Pretty pinks and penstemons! Perfectly prolific in profuse prettiness! (Just trying to praise with P's...sorry, I'm a goofball! ;) But the flowers ARE awesome!

8:42 AM  
Blogger Ki said...

Perfectly profound phrase, poetic praise, portraying prodigiously photogenic plants. Your comments are in keeping with the alliterative title, Lisa. ;) Now you've got me started.

9:15 AM  
Blogger MrBrownThumb said...

Love the poppies, I can't wait 'til mine start to bloom.

9:47 AM  
Blogger Ki said...

Hi Mr. brown thumb,
First let me apologize for being so tardy in answering your comment on my May bloom day blog. I don't use comment approval on this blog so I have to click on the comments to see any new ones. Apparently I missed yours when another person posted a comment after yours. Too wordy an explanation but I did post a reply.

Did you start your poppies from seed? The P. orientale - the big ones don't bloom in the first year when planting from seed. Do you have buds? The poppies are a real show off flower. Hard to ignore when it's so large, tall and colorful.

Thanks for stopping by.

11:42 AM  
Blogger Kati said...

Funny how the pinks always take me back to my dad's garden. He always had them at the edge of the veggie garden in the postage stamp sized garden I remember best.

8:16 PM  
Blogger Ki said...

Hi Kati,
I remember my mother growing carnations in her tiny garden too. Perhaps that's the reason I've always liked pinks. The pinks have much more color than the plain carnations she grew but have no scent. The old fashioned carnations had a wonderful perfume. Thanks for the comment and reviving old memories.

5:28 AM  
Anonymous Sandy said...

Beautiful flowers. I started that same penstemon from seed last year, and am very happy with it.

1:19 PM  
Blogger Ki said...

Hi Sandy, we did it the easy way. Lowes was dumping them for 50 cents each. We bought trays of them. They weren't much to look at with the flower stems wilted and flowerless and we didn't have any idea about what color we were buying. The tag only said they were the 'Navigator' mix and had a tiny photo about the size of a quarter of a reddish colored one. For all we knew they were all red! ;( I'm glad we took the chance as they turned out to be several different colors of pinks and blues.

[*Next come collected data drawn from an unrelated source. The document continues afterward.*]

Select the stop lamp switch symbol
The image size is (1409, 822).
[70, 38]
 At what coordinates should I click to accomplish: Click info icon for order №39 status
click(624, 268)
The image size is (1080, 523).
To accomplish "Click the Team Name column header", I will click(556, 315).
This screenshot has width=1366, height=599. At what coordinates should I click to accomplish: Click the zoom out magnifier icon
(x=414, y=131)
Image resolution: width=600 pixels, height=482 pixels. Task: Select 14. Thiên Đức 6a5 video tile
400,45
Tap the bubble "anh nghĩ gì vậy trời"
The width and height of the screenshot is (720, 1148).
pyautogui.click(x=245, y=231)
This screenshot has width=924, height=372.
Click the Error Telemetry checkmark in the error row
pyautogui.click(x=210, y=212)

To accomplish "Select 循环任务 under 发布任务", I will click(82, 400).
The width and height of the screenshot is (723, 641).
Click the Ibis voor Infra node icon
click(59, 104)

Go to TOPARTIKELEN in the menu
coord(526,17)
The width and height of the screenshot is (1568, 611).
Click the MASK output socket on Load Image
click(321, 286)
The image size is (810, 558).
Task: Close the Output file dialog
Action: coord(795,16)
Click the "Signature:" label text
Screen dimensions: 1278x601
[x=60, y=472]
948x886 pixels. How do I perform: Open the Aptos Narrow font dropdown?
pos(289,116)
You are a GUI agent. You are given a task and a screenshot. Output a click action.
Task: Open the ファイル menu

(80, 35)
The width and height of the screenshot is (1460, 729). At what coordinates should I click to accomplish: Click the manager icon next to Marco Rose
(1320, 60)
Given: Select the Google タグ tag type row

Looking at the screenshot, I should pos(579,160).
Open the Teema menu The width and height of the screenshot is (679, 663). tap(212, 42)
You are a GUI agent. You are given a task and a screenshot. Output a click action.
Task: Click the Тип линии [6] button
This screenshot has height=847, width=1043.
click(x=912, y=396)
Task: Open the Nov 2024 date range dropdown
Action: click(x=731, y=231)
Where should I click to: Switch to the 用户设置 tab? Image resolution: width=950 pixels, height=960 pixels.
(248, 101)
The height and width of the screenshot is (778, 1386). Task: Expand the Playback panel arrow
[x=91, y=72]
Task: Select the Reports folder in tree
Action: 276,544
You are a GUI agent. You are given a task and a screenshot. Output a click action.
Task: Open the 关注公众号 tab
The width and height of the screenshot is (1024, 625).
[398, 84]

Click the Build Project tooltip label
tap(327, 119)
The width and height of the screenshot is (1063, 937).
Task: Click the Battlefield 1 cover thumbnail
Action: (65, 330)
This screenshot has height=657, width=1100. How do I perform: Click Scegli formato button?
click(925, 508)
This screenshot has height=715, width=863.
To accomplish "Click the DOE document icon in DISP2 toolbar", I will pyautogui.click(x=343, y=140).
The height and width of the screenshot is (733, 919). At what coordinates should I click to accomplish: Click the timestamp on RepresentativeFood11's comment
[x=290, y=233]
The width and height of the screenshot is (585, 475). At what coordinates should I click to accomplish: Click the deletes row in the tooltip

Good for you for growing them from seed. All my seed plantings for interesting plant have failed so far. Not a single plant out of 40 pots in about 3 weeks. Instructions for one of the plants said it would take about 2-4 months which I thought was an exaggeration but I guess not. I'll just keep them moist all summer to see if something comes up. Thanks for the comment.

6:13 PM  
Blogger OldRoses said...

I grew a lot of Ipswich pinks from seed before I realized how sprawling they were. I didn't have to the heart to pull them out so I'm glad that they are finally dying out this year. I love pinks, but not in my garden!

11:32 AM  
Blogger Ki said...

Hi Oldroses,
Our pinks have gotten bigger but have stayed bunched pretty much where they were planted. These tend not to fall over unless they are in shade. They are surprisingly tough so you may have to pull them out. I thought we lost a some last year (not the ones in the photo) but they came up again in spring. I like them because they seem to be drought tolerant and are so colorful.

6:37 PM  
Blogger Blackswamp_Girl said...

Lovely pictures, Ki. FWIW, the greenhouse manager who is my supervisor says that she can sometimes keep her "annual/biennial" pinks around for several years if she's diligent enough about pinching them back through the season. Did you do a lot of that last year?

8:16 PM  
Blogger Ki said...

We have too much work to do so we neglected to pinch back the spent flowers, Kim. They came back and bloomed really well despite my sloth. Funny though, with all the flowers you would think we would have small plants all around the mother plant but not so. I wonder if this is a sterile hybrid pink?

We've had some pinks that have come back for 3 years now and since the plants look healthier each year they're likely to come back again next year despite my neglect.